The performance of the features in the three classifiers of SVM, ANN, and ANFIS with a common dataset. The accuracy range between 92 and 97

We compared our results with certain different available methods. Table 3 presents a series of classification accuracy of the ANFIS method and earlier methods with common feature dimensions. It is usually used 5-fold or 10-fold for validation. Figure 11 shows a comparison of the accuracy results obtained with different k values from 5 to 10 in k-fold cross-validation for the three classifiers.
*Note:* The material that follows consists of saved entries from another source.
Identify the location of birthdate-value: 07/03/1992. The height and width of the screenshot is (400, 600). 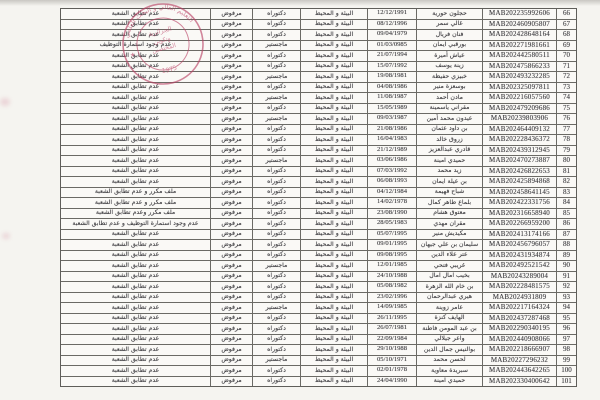
(392, 171).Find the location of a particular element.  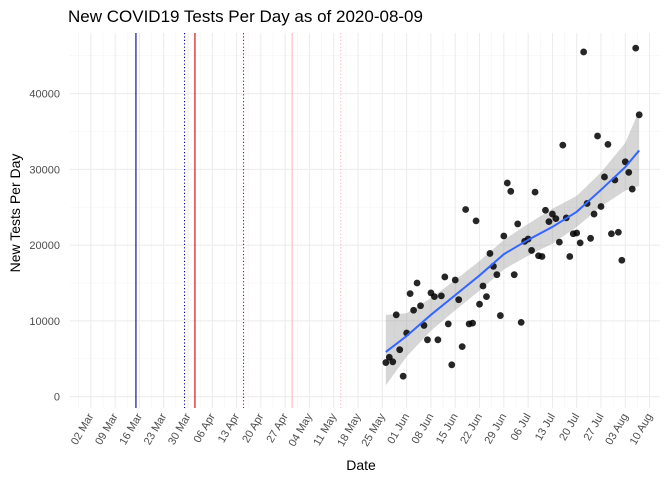

x-axis-title: Date is located at coordinates (361, 465).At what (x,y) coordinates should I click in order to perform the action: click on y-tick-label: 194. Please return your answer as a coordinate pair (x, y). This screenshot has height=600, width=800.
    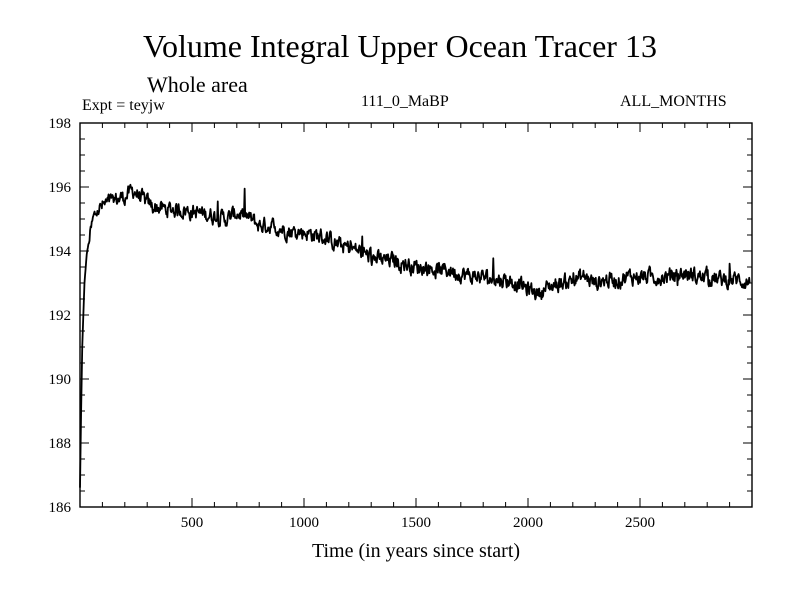
    Looking at the image, I should click on (60, 252).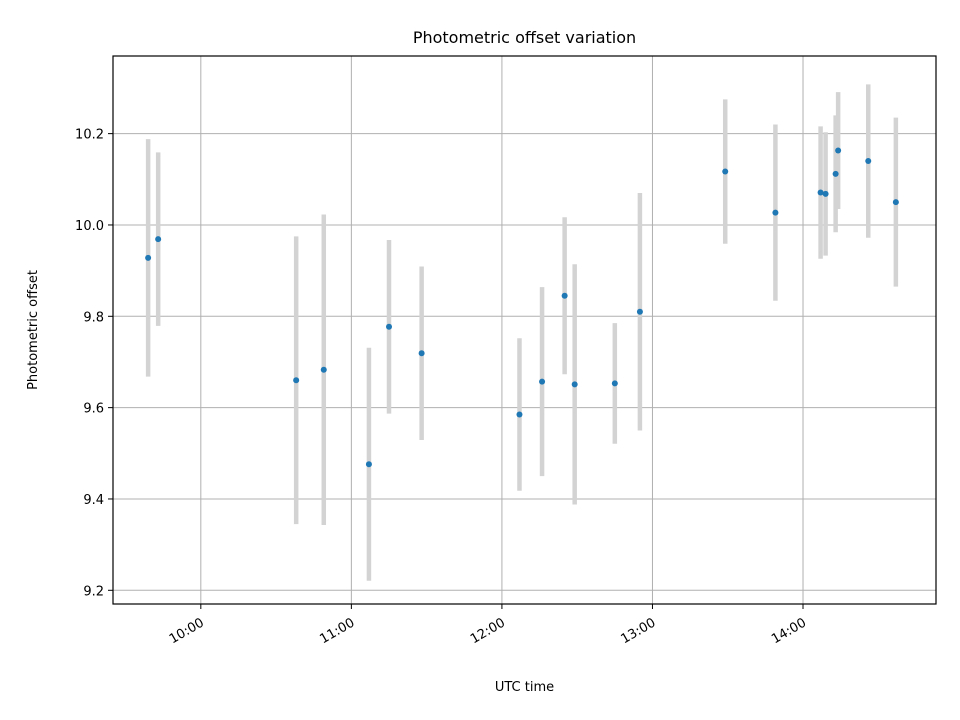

These results show us that our method using 5-fold cross-validation obtains the highest classification accuracy (99.92%).

Table 3 The comparison results of the ANFIS accuracy with other available methods
Fig. 11
figure 11

The performance of three implemented classifiers with different k values from 5 to 10 in k-fold cross-validation

Our dataset was previously evaluated by Shu Lih Oh et al. [17] who reported achieving a classification accuracy of 98.07%. Their method was a CNN model that used raw EEG signals as inputs. The method used an eleven-layered CNN model to accurately assess schizophrenic patients versus controls by using the extraction, selection, and classification processes automatically. The previous dataset was also evaluated against a CNN model proposed by ZülfikarAslan et al. [16]. In their method, using 2-D time–frequency features for automatic diagnosis of schizophrenic patients predicts the class value, which obtained 97% accuracy. The second dataset was previously evaluated by Santos-Mayo et al. [48] who reported obtaining 93.42% classification accuracy, their method was a Multi-Layer Perceptron(MLP) that used EEGlab and J5 as feature extraction methods.

In comparison to these previous literature methods related to our work, our method outperforms the majority of them. Our improved performance seems to be largely due to three methods implemented on raw EEG signals: 1. the use of converting EEGs to sub-frequency regions that explicitly represent the signal frequency information, 2. using the ALVSCA feature extraction method, 3. and selecting the best feature. The ALVSCA seems to be a suitable feature extraction method because it can increase the frequency resolution by using the AR method, which is a powerful algorithm in signal modelling [30]. Table 4 summarizes the relevant literature methods according to the methodology and the accuracy obtained. As a result of the table, it is obvious that the method proposed in this paper outperforms all the methods mentioned in the table.

Table 4 The comparison results of our method and the different methods available on the common dataset

Conclusion

It is beneficial to present a new decision support system (DSS) as an interactive information system to handle and analyze large volumes of data by allowing for better informed decision makings, solve problems in a timely manner, and improve the efficiency in dealing with problems related to screening schizophrenia patients. In this paper, we present a new computerized information system that can receive a person’s EEG signal and distinguish schizophrenic patients and healthy subjects with high accuracy. Individuals who were diagnosed with schizophrenia were referred to a specialist for more accurate management and diagnosis.